First check the fusible links at the starter solenoid. Fusible links are wires designed to burn up before your wiring does and that's why you really want to use them. If for some reason they burned up you got no power!

The bypass wire that belongs on the I terminal should start with about a 3" length of 20 gauge fusible link. And the main fuel pump power supply is a big ring terminal attached to the big hot post on the starter solenoid. It too should have about a 3" section of fusible link before it's spliced into the main wire.

From there power passes through the inertia switch and then to the fuel pump relay. **** So if you want to check the circuit you should have power from the starter solenoid to the fuel pump relay hot all the time.****

Once you've figured out where the fuel pump relay is you can try a new one. They're not very expensive.
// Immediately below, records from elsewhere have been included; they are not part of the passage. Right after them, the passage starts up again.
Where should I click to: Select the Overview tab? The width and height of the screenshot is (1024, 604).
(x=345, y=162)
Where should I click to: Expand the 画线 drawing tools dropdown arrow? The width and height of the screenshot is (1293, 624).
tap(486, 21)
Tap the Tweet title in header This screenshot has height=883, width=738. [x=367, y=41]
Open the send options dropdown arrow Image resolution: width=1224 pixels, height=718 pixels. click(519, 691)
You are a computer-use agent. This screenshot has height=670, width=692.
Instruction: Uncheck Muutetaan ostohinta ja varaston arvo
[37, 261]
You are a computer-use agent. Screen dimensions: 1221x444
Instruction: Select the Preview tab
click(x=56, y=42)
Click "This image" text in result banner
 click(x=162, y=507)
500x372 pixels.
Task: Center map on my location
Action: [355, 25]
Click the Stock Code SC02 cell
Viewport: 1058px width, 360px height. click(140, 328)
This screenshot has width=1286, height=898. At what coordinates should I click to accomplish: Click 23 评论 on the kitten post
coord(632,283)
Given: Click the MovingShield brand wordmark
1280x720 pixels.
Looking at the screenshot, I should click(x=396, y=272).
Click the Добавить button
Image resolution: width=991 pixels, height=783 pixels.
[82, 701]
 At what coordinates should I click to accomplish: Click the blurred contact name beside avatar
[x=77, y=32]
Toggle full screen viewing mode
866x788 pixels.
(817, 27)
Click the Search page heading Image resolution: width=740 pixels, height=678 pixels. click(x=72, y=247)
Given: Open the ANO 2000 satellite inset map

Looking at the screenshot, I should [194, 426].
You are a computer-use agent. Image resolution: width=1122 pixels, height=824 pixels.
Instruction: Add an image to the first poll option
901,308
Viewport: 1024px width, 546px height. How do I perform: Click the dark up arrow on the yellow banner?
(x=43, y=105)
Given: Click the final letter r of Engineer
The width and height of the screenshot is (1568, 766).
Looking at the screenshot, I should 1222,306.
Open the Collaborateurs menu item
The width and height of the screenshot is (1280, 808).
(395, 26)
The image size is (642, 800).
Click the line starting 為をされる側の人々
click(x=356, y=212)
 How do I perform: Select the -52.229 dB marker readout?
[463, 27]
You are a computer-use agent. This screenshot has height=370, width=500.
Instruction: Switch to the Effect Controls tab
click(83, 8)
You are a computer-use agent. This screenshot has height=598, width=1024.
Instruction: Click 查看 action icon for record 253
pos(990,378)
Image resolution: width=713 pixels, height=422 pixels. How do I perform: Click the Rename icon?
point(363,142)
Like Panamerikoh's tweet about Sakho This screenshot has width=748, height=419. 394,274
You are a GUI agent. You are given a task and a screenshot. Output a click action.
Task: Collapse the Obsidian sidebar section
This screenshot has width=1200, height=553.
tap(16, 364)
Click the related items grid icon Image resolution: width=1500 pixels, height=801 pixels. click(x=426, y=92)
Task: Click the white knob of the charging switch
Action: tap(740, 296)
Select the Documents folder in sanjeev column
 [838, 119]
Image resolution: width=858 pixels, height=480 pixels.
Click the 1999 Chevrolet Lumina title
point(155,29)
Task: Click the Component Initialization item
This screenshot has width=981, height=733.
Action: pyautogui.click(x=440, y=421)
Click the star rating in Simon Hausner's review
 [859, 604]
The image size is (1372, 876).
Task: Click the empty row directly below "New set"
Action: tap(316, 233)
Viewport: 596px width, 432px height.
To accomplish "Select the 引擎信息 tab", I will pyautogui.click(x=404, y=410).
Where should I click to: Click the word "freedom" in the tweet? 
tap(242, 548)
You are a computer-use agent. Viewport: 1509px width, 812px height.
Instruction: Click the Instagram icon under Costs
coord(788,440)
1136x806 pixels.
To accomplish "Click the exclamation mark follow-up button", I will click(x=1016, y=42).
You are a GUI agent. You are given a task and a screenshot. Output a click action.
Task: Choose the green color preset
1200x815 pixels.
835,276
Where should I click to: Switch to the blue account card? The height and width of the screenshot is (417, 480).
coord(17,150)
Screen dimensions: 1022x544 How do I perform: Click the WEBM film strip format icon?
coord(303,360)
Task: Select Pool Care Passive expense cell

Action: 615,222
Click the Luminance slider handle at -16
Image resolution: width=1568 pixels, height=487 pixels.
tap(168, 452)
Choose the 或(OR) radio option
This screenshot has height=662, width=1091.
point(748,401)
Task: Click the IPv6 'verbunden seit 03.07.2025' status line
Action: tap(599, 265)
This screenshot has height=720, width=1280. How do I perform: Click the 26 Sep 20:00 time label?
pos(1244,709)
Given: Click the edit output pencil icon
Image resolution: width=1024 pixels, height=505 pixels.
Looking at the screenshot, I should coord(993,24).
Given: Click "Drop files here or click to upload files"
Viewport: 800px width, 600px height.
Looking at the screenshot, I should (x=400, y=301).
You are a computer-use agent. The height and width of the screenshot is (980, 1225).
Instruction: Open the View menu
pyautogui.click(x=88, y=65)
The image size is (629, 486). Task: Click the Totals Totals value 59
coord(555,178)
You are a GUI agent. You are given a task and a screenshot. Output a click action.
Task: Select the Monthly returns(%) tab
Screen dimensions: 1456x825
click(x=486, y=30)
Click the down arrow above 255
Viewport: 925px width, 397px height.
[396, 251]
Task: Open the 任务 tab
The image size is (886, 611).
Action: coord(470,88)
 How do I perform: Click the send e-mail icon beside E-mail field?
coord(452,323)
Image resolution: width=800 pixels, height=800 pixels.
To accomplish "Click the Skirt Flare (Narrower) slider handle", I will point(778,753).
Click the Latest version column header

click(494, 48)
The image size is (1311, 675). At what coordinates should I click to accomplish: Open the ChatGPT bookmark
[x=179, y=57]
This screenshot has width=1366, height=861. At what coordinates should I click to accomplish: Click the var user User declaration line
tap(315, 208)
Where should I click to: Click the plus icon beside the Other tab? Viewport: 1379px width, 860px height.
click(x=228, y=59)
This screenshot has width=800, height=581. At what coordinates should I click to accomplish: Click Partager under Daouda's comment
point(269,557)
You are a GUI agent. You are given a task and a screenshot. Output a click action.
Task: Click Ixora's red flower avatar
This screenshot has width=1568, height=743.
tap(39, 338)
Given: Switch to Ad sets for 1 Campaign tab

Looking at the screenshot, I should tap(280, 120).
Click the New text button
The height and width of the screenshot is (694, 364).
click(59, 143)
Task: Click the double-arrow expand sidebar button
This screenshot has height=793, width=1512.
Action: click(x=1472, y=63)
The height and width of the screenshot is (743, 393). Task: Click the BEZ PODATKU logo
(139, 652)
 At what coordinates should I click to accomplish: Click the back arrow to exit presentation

After all that's squared away check the oil pressure switch circuit. Start with the fuse (#18?) and make sure it's good. Then check to see if you have power at the oil pressure switch. It is located at the back of the motor, on top, below the can shaped oil pressure sending unit (if you have one). It you disconnect the plug one of the wires should be hot with the key on. **** if you jump the oil pressure switch with a jumper wire THEN the fuel pump should run with the key on even if the motor isn't running**** but If you have to defeat the oil pressure switch to get the fuel system to operate you either have a bad switch or no oil pressure.

Note: the pumps do not run or prime when you turn the key on. The fuel pump is only supposed to run when the starter is engaged or the motor is running.

And that's about as far as I go. Beyond that there's a mess of dual fuel tank switch gear fun that I am unfamiliar with.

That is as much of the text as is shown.